# [TASK PROMPT]
Every record here should be printed again exactly.

(Dataset records)
--
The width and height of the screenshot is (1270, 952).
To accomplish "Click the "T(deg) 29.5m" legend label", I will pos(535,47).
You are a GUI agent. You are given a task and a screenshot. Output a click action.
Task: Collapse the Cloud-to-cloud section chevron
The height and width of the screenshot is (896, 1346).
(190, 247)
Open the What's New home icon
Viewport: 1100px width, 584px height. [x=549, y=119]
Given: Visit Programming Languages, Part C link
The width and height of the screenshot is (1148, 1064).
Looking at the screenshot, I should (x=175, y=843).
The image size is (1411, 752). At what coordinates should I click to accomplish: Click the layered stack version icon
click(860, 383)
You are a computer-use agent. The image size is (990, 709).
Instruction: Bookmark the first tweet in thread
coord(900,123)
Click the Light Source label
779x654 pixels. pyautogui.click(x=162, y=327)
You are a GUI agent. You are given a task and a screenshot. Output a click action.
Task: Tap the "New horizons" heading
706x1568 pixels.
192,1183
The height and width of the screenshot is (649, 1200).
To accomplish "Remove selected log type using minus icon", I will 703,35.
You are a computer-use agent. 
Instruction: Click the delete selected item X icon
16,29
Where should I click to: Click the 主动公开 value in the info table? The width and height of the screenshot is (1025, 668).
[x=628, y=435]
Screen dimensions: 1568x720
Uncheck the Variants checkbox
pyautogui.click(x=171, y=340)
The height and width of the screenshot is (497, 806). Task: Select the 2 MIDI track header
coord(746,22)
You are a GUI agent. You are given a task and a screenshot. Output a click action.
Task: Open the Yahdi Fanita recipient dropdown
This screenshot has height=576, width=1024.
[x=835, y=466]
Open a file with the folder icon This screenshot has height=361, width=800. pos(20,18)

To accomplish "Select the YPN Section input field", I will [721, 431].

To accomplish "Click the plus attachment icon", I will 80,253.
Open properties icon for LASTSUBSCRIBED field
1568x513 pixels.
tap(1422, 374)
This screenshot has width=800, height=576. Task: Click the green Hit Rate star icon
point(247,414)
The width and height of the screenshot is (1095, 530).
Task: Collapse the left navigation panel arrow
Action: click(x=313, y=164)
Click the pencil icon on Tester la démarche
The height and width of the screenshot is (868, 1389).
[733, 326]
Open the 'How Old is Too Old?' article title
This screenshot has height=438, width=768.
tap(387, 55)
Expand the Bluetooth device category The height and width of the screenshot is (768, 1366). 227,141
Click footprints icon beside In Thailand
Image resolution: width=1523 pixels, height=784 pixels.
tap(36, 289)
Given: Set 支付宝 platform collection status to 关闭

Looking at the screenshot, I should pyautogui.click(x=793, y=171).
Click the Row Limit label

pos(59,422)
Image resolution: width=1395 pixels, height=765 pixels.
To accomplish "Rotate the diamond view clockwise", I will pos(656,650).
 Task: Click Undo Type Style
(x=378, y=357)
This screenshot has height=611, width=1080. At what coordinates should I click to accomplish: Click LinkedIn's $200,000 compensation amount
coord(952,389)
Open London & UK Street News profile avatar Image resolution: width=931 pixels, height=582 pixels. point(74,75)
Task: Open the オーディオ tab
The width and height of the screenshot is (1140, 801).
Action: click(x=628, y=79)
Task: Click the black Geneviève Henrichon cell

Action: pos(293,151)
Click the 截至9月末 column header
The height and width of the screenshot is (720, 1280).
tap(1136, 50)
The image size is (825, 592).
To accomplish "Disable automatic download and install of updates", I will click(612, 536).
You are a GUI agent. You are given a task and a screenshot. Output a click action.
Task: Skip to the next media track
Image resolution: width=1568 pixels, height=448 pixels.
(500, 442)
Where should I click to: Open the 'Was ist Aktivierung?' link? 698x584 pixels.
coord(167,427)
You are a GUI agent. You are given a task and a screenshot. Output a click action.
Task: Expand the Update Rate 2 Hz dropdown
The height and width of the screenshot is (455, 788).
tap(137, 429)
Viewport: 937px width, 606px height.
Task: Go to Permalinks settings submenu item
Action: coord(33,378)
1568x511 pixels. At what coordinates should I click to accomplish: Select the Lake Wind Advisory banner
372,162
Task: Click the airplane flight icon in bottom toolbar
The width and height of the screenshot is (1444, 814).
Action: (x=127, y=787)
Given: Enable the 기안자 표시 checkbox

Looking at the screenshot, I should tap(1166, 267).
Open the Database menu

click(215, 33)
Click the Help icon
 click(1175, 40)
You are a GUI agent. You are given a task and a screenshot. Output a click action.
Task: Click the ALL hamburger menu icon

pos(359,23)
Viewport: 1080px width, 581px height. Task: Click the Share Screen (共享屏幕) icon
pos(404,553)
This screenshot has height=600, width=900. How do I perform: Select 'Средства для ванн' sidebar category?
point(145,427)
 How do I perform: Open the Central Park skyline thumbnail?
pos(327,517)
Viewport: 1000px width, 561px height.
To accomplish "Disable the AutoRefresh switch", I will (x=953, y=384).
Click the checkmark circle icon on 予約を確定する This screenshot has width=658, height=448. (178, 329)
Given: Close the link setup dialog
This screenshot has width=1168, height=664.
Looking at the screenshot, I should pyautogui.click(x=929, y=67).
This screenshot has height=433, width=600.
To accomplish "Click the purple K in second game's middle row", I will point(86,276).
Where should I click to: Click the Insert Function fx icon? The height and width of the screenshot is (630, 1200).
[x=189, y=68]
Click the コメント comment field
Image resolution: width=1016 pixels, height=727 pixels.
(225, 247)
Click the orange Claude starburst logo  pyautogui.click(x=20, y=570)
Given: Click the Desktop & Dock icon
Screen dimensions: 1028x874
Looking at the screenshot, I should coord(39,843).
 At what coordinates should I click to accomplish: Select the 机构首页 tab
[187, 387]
--
# [EXERCISE RESULT]
The width and height of the screenshot is (1270, 952).
To accomplish "Click the "T(deg) 29.5m" legend label", I will pos(535,47).
You are a GUI agent. You are given a task and a screenshot. Output a click action.
Task: Collapse the Cloud-to-cloud section chevron
The height and width of the screenshot is (896, 1346).
(190, 247)
Open the What's New home icon
Viewport: 1100px width, 584px height. [x=549, y=119]
Given: Visit Programming Languages, Part C link
The width and height of the screenshot is (1148, 1064).
Looking at the screenshot, I should (x=175, y=843).
The image size is (1411, 752). At what coordinates should I click to accomplish: Click the layered stack version icon
click(860, 383)
You are a computer-use agent. The image size is (990, 709).
Instruction: Bookmark the first tweet in thread
coord(900,123)
Click the Light Source label
779x654 pixels. pyautogui.click(x=162, y=327)
You are a GUI agent. You are given a task and a screenshot. Output a click action.
Task: Tap the "New horizons" heading
706x1568 pixels.
192,1183
The height and width of the screenshot is (649, 1200).
To accomplish "Remove selected log type using minus icon", I will 703,35.
You are a computer-use agent. 
Instruction: Click the delete selected item X icon
16,29
Where should I click to: Click the 主动公开 value in the info table? The width and height of the screenshot is (1025, 668).
[x=628, y=435]
Screen dimensions: 1568x720
Uncheck the Variants checkbox
pyautogui.click(x=171, y=340)
The height and width of the screenshot is (497, 806). Task: Select the 2 MIDI track header
coord(746,22)
You are a GUI agent. You are given a task and a screenshot. Output a click action.
Task: Open the Yahdi Fanita recipient dropdown
This screenshot has height=576, width=1024.
[x=835, y=466]
Open a file with the folder icon This screenshot has height=361, width=800. pos(20,18)

To accomplish "Select the YPN Section input field", I will [721, 431].

To accomplish "Click the plus attachment icon", I will 80,253.
Open properties icon for LASTSUBSCRIBED field
1568x513 pixels.
tap(1422, 374)
This screenshot has width=800, height=576. Task: Click the green Hit Rate star icon
point(247,414)
The width and height of the screenshot is (1095, 530).
Task: Collapse the left navigation panel arrow
Action: click(x=313, y=164)
Click the pencil icon on Tester la démarche
The height and width of the screenshot is (868, 1389).
[733, 326]
Open the 'How Old is Too Old?' article title
This screenshot has height=438, width=768.
tap(387, 55)
Expand the Bluetooth device category The height and width of the screenshot is (768, 1366). 227,141
Click footprints icon beside In Thailand
Image resolution: width=1523 pixels, height=784 pixels.
tap(36, 289)
Given: Set 支付宝 platform collection status to 关闭

Looking at the screenshot, I should pyautogui.click(x=793, y=171).
Click the Row Limit label

pos(59,422)
Image resolution: width=1395 pixels, height=765 pixels.
To accomplish "Rotate the diamond view clockwise", I will pos(656,650).
 Task: Click Undo Type Style
(x=378, y=357)
This screenshot has height=611, width=1080. At what coordinates should I click to accomplish: Click LinkedIn's $200,000 compensation amount
coord(952,389)
Open London & UK Street News profile avatar Image resolution: width=931 pixels, height=582 pixels. point(74,75)
Task: Open the オーディオ tab
The width and height of the screenshot is (1140, 801).
Action: click(x=628, y=79)
Task: Click the black Geneviève Henrichon cell

Action: pos(293,151)
Click the 截至9月末 column header
The height and width of the screenshot is (720, 1280).
tap(1136, 50)
The image size is (825, 592).
To accomplish "Disable automatic download and install of updates", I will click(612, 536).
You are a GUI agent. You are given a task and a screenshot. Output a click action.
Task: Skip to the next media track
Image resolution: width=1568 pixels, height=448 pixels.
(500, 442)
Where should I click to: Open the 'Was ist Aktivierung?' link? 698x584 pixels.
coord(167,427)
You are a GUI agent. You are given a task and a screenshot. Output a click action.
Task: Expand the Update Rate 2 Hz dropdown
The height and width of the screenshot is (455, 788).
tap(137, 429)
Viewport: 937px width, 606px height.
Task: Go to Permalinks settings submenu item
Action: coord(33,378)
1568x511 pixels. At what coordinates should I click to accomplish: Select the Lake Wind Advisory banner
372,162
Task: Click the airplane flight icon in bottom toolbar
The width and height of the screenshot is (1444, 814).
Action: (x=127, y=787)
Given: Enable the 기안자 표시 checkbox

Looking at the screenshot, I should tap(1166, 267).
Open the Database menu

click(215, 33)
Click the Help icon
 click(1175, 40)
You are a GUI agent. You are given a task and a screenshot. Output a click action.
Task: Click the ALL hamburger menu icon

pos(359,23)
Viewport: 1080px width, 581px height. Task: Click the Share Screen (共享屏幕) icon
pos(404,553)
This screenshot has height=600, width=900. How do I perform: Select 'Средства для ванн' sidebar category?
point(145,427)
 How do I perform: Open the Central Park skyline thumbnail?
pos(327,517)
Viewport: 1000px width, 561px height.
To accomplish "Disable the AutoRefresh switch", I will (x=953, y=384).
Click the checkmark circle icon on 予約を確定する This screenshot has width=658, height=448. (178, 329)
Given: Close the link setup dialog
This screenshot has width=1168, height=664.
Looking at the screenshot, I should pyautogui.click(x=929, y=67).
This screenshot has height=433, width=600.
To accomplish "Click the purple K in second game's middle row", I will point(86,276).
Where should I click to: Click the Insert Function fx icon? The height and width of the screenshot is (630, 1200).
[x=189, y=68]
Click the コメント comment field
Image resolution: width=1016 pixels, height=727 pixels.
(225, 247)
Click the orange Claude starburst logo  pyautogui.click(x=20, y=570)
Given: Click the Desktop & Dock icon
Screen dimensions: 1028x874
Looking at the screenshot, I should coord(39,843).
 At what coordinates should I click to accomplish: Select the 机构首页 tab
[187, 387]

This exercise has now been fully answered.